Stored data entries
· · · · · · ·
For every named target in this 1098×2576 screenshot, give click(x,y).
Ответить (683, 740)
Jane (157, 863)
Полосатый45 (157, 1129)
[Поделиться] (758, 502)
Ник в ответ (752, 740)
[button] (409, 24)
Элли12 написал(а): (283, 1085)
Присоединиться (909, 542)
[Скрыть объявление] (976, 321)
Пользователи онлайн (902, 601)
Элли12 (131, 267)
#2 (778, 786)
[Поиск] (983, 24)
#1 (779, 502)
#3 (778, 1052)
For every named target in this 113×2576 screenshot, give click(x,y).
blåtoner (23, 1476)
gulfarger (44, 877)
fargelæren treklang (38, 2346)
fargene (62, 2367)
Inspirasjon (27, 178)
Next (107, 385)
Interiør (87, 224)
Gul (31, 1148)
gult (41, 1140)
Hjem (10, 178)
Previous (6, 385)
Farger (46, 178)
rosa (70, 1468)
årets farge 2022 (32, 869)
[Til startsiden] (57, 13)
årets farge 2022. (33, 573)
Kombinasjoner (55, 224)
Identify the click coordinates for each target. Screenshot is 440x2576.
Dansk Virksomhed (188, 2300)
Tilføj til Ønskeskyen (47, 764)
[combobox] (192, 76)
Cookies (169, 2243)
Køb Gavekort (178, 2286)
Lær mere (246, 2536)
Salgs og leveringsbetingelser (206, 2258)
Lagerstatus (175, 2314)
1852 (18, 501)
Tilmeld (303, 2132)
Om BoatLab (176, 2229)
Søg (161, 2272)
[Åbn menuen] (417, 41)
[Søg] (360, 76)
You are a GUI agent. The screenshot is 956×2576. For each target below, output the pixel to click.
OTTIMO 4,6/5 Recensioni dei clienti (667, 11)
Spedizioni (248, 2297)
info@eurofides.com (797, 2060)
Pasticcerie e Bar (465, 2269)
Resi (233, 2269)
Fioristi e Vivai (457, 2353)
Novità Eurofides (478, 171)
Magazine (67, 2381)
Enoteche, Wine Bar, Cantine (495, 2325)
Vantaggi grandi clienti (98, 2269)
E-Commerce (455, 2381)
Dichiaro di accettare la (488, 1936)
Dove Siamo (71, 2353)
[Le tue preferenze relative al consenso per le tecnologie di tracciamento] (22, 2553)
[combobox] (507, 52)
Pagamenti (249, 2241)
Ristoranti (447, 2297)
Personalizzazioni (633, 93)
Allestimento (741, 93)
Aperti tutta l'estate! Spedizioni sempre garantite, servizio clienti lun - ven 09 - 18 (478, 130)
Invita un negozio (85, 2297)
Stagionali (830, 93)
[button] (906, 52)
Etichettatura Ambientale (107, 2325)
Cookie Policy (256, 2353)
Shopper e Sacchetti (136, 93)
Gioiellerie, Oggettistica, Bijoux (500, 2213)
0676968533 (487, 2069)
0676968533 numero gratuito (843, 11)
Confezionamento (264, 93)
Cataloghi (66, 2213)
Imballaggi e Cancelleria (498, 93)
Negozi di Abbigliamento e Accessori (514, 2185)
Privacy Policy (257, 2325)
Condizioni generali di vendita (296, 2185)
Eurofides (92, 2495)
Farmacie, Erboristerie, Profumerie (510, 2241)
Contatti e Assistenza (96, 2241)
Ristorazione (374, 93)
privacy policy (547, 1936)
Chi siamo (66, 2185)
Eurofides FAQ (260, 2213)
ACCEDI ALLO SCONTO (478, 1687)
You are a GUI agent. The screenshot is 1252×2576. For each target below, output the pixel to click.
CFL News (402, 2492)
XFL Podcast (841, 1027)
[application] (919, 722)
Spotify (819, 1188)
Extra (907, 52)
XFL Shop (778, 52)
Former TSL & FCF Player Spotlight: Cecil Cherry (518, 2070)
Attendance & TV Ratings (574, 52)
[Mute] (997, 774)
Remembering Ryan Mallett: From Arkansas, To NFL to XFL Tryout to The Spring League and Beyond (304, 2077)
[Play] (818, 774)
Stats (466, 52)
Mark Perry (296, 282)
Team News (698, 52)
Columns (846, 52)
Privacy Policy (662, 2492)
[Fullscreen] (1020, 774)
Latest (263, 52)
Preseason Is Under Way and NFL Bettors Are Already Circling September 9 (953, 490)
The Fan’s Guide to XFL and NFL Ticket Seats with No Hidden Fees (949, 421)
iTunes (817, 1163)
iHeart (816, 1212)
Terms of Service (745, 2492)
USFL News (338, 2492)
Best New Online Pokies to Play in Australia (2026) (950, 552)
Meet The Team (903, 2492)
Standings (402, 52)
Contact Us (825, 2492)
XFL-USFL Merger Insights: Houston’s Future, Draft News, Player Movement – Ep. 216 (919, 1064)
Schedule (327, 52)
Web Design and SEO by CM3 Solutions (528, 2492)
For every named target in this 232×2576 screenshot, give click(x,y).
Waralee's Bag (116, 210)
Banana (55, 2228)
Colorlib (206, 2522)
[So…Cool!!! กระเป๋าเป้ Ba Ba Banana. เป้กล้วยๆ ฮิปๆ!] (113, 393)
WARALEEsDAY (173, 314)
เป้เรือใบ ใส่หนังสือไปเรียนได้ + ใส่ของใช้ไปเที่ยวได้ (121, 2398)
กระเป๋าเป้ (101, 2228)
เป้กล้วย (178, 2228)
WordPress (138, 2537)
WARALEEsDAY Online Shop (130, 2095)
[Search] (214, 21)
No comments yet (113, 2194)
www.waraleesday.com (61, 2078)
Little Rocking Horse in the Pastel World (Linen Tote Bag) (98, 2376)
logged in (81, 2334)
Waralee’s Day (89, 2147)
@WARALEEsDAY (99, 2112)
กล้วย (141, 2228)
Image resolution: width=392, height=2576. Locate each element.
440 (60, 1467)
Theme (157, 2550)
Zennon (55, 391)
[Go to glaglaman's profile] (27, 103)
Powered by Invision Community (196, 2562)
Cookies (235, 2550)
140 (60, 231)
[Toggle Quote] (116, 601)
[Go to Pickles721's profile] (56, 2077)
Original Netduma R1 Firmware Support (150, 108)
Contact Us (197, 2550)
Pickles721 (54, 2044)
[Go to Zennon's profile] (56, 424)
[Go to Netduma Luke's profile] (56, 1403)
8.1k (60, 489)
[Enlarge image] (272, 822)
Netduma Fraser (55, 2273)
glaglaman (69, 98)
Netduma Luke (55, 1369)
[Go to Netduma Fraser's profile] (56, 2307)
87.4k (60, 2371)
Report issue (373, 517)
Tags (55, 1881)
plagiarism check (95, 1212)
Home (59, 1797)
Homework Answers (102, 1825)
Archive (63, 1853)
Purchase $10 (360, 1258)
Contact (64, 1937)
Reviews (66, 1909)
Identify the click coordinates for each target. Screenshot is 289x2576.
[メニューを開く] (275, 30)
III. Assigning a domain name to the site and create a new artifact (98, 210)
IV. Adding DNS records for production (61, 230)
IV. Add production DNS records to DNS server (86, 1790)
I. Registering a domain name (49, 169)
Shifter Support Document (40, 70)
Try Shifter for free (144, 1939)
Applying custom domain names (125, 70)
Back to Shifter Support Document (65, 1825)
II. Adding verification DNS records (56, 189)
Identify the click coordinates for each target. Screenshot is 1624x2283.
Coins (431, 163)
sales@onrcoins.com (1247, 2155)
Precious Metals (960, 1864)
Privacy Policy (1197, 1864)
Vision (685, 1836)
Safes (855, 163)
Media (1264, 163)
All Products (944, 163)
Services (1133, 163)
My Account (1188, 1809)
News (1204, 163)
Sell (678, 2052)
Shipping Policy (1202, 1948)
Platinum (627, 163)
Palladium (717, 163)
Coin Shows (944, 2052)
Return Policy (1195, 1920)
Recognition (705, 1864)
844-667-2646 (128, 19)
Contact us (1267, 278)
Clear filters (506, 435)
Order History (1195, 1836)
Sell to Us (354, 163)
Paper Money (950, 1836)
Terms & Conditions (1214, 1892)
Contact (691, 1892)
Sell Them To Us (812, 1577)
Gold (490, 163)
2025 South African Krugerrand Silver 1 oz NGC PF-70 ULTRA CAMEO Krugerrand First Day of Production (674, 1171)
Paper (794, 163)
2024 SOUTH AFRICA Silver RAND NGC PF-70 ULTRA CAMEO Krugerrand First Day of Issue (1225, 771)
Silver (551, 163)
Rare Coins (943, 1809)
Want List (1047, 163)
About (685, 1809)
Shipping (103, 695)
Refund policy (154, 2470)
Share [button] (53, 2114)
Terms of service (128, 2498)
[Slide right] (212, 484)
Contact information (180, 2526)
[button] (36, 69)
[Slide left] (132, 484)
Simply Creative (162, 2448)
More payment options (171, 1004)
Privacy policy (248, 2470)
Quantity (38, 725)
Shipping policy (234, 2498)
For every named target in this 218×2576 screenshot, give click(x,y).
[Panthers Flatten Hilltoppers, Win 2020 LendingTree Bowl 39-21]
· · · · · · ·
AIM OF THE TASK: Once you find the line with "Contatti e Assistenza (96, 2241)" above, print it and every line after it up to and including the line with "WARALEEsDAY (173, 314)", exactly as written and nothing else.

RESPONSE FOR THIS EXERCISE:
Contatti e Assistenza (96, 2241)
Ristorazione (374, 93)
privacy policy (547, 1936)
Chi siamo (66, 2185)
Eurofides FAQ (260, 2213)
ACCEDI ALLO SCONTO (478, 1687)
You are a GUI agent. The screenshot is 1252×2576. For each target below, output the pixel to click.
CFL News (402, 2492)
XFL Podcast (841, 1027)
[application] (919, 722)
Spotify (819, 1188)
Extra (907, 52)
XFL Shop (778, 52)
Former TSL & FCF Player Spotlight: Cecil Cherry (518, 2070)
Attendance & TV Ratings (574, 52)
[Mute] (997, 774)
Remembering Ryan Mallett: From Arkansas, To NFL to XFL Tryout to The Spring League and Beyond (304, 2077)
[Play] (818, 774)
Stats (466, 52)
Mark Perry (296, 282)
Team News (698, 52)
Columns (846, 52)
Privacy Policy (662, 2492)
[Fullscreen] (1020, 774)
Latest (263, 52)
Preseason Is Under Way and NFL Bettors Are Already Circling September 9 (953, 490)
The Fan’s Guide to XFL and NFL Ticket Seats with No Hidden Fees (949, 421)
iTunes (817, 1163)
iHeart (816, 1212)
Terms of Service (745, 2492)
USFL News (338, 2492)
Best New Online Pokies to Play in Australia (2026) (950, 552)
Meet The Team (903, 2492)
Standings (402, 52)
Contact Us (825, 2492)
XFL-USFL Merger Insights: Houston’s Future, Draft News, Player Movement – Ep. 216 (919, 1064)
Schedule (327, 52)
Web Design and SEO by CM3 Solutions (528, 2492)
For every named target in this 232×2576 screenshot, give click(x,y).
Waralee's Bag (116, 210)
Banana (55, 2228)
Colorlib (206, 2522)
[So…Cool!!! กระเป๋าเป้ Ba Ba Banana. เป้กล้วยๆ ฮิปๆ!] (113, 393)
WARALEEsDAY (173, 314)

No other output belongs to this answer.